Bob Woodmansee: Intended, unintended results of land management
All of Earth’s ecosystems are influenced by humans, directly through agriculture, forestry, fisheries, natural areas, parks, cities, towns, rural development areas or indirectly through protecting “old growth” forest, native grasslands or aquatic systems from natural events. Even polar regions and the deep ocean are now impacted by human-caused climate, chemical changes and trash.
Correspondingly, all people and communities are influenced by the ecosystems of which they are a part. To be resilient and sustainable, these systems must have thoughtful and prudent “best management practices” applied to maintain their ecological, economic and socio-cultural integrity, even though the environments in which they exist are ever-changing.
All members of society, both present and future, should have the right to conduct activities to meet their needs and desires without bringing undue harm to others.

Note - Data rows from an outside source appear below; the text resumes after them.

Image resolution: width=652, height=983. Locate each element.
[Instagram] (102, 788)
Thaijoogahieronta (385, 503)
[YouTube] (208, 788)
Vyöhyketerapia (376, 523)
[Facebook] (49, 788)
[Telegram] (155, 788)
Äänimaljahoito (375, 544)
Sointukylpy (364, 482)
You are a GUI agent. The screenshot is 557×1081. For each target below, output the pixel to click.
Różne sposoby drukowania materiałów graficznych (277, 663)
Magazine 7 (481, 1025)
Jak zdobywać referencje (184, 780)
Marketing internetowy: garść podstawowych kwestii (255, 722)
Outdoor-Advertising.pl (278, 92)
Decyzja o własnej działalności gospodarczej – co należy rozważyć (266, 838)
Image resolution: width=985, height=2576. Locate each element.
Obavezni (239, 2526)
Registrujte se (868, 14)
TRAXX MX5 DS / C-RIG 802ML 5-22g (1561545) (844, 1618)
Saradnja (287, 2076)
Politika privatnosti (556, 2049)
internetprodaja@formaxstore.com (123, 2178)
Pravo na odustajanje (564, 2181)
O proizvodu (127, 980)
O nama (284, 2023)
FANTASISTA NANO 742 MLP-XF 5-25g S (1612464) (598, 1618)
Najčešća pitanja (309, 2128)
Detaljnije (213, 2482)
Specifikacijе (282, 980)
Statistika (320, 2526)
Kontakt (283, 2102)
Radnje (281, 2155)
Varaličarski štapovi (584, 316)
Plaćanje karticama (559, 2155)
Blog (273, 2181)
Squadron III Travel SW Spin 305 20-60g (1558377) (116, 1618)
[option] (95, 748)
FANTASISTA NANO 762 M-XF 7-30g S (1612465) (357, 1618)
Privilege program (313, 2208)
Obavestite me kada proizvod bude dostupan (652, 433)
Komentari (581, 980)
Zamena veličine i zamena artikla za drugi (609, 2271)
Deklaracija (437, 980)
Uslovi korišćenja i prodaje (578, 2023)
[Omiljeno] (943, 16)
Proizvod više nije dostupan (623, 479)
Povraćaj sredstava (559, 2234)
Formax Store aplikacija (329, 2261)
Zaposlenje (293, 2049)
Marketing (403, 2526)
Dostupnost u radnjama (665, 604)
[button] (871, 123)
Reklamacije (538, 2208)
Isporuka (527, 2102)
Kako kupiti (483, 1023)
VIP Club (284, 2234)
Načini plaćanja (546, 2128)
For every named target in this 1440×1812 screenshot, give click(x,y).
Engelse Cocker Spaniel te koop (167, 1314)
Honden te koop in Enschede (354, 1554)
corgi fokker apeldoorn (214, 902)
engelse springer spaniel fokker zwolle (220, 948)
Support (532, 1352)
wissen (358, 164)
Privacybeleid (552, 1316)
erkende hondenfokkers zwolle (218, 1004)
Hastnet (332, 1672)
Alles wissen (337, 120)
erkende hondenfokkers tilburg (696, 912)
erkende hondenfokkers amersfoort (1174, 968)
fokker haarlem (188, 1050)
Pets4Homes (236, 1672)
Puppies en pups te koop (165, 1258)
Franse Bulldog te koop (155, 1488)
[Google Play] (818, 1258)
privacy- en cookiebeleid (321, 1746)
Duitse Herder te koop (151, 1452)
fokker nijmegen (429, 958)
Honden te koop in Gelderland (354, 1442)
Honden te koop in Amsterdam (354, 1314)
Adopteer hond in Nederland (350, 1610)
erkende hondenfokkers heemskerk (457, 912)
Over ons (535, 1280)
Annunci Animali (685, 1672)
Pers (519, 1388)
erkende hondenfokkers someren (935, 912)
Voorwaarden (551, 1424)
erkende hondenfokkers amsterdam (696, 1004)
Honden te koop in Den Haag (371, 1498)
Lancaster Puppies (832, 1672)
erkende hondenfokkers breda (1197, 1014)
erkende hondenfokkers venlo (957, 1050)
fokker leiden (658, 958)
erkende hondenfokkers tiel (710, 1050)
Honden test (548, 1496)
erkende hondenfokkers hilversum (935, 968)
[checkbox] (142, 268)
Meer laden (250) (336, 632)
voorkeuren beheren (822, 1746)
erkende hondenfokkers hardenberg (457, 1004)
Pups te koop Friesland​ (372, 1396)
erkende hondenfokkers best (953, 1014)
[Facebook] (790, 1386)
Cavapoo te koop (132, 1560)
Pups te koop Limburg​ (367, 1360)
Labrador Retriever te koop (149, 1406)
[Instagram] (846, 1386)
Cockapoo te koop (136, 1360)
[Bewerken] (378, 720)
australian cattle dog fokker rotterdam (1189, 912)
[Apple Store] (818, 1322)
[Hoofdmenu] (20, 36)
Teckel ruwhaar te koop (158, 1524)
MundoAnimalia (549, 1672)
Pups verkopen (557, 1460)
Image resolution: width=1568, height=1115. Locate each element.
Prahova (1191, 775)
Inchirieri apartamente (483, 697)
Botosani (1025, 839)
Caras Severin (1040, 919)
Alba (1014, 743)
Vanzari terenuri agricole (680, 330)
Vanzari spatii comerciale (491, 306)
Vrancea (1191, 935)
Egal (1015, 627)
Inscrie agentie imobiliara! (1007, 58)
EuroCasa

Among these activities are: management and protection of public lands; agriculture; forestry; livestock grazing; water diversion and detention; irrigation; mineral/energy extraction; road and trail building; motorized and non-motorized recreation; hunting and fishing; wildland preservation; urbanization; industrialization; transportation; and land subdivision.
These activities are envisioned to produce beneficial intended results such as: improved quality of life; food production; shelter; water supply and quality; maintenance of culture; jobs; safety; enjoyment; knowledge; economic gain and wealth; self- and community-esteem; sense of belonging; and spiritual renewal. In other words, everyone deserves to live in a world that offers good health, well-being, dignity and safety.
In turn, people are responsible for minimizing negative impacts by analyzing, anticipating, avoiding and mitigating the unintended results of their activities. Political decision-makers, land managers and citizens, collaboratively, must consider the unintended results and environmental costs of riparian destruction; air and water quality; habitat alteration and fragmentation; erosion; sedimentation; soil degradation; salinization; loss of productivity; altered biodiversity (species invasions); species extinction; desertification; vegetation loss; pollution; climate change; economic decline; and social decline.
Achieving positive outcomes without triggering unacceptable consequences requires a holistic and comprehensive understanding of economic, ecological, and social systems.
Over the past 50-plus years, federal policies, basic and applied environmental, economic and social science research and ecosystem-based land and water management have made great progress in reducing the negative unintended consequences of our activities on both public and private lands.
This has largely been accomplished through implementation of federal policies such as the Multiple Use and Sustained Yield Act in 1960, The Wilderness Act of 1964, National Environmental Policy Act of 1969, Environmental Protection Agency of 1970, Clean Air Act of 1970; Clean Water Act of 1972, Federal Land Use and Management Act of 1976 and various farm bills. Vast amounts of peer-reviewed scientific research have been accomplished supporting the notion of ecosystem-based management, which is based on strong stakeholder and citizen involvement and collaboration.
Now, we have a Department of Interior and some in Congress who have chosen to ignore scientific evidence, decades of “on-the-ground” expert experience and stakeholder and citizen involvement. Instead, this administration’s focus is on a few of the intended activities such as jobs, political influence, economic gain and wealth generation. These intended results for the benefit of a few come at the expense of other vital human needs and of the wishes of current and future generations.
Write to Interior Secretary Ryan Zinke and our Congressional representatives and demand they weigh scientific evidence and the views of all citizens before making detrimental decisions intended to benefit a few political supporters.